**Aufgabe**
Prüfen Sie, ob die folgenden Aussagen mit dem Textauszug zum Posenbau übereinstimmen, und belegen Sie jedes Ja oder Nein mit den ausschlaggebenden Worten im genauen Wortlaut: (a) Ein PU-Lack ist dauerhaft UV-beständig. (b) Forelle74 hat die Posen mit handelsüblichem Buntlack lackiert. (c) Die naturfarbene Pose ist nur mit Buntlack überzogen.

**Textauszug**

╭──

Einziger Nachteil, welcher aber beim Bootslack noch ausgeprägter ist, ein PU-Lack ist nicht dauerhaft UV beständig, wird also manchmal etwas gelbstichig nach mehreren Jahren.
Zumindest die PU-Lacke, welche ich kenne?

Jürgen


----------



## Forelle74 (11. Juli 2017)

*AW: Posenbau - Material, Modelle, Lacke, Techniken, Werkzeug,...*

Hi,
ich baue gerne selber Posen und nehm sie auch her
Ich hab sie mit Handelsüblichem Buntlack(Bastellack) lakiert.
Gibts ab und zu bei Discountern für 3 €, die Dose.
Hier zwei Bilder damit man sich das ganze besser vorstellen kann:

Die farbigen sind nur mit Lack die Naturfarbene ist mit Klarlack überzogen.
Das erste Bild waren alte Werke ca. 10-15 jahre alt.

╰──

**Datenteil**
╭──

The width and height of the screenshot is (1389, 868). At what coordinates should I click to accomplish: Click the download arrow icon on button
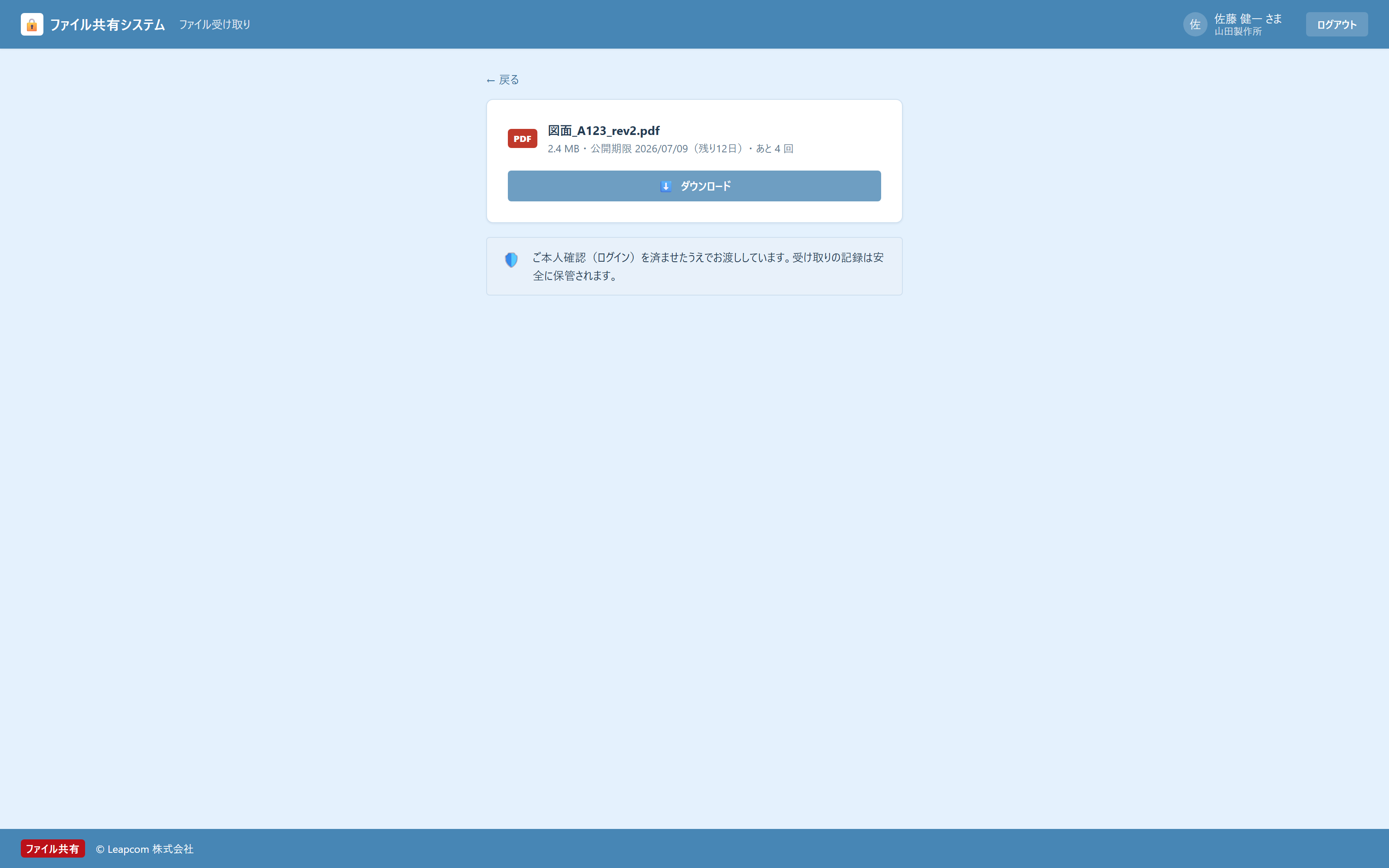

╰──

**Lösung**
(a) Nein: „ein PU-Lack ist nicht dauerhaft UV beständig“
(b) Ja: „Ich hab sie mit Handelsüblichem Buntlack(Bastellack) lakiert.“
(c) Nein: „die Naturfarbene ist mit Klarlack überzogen“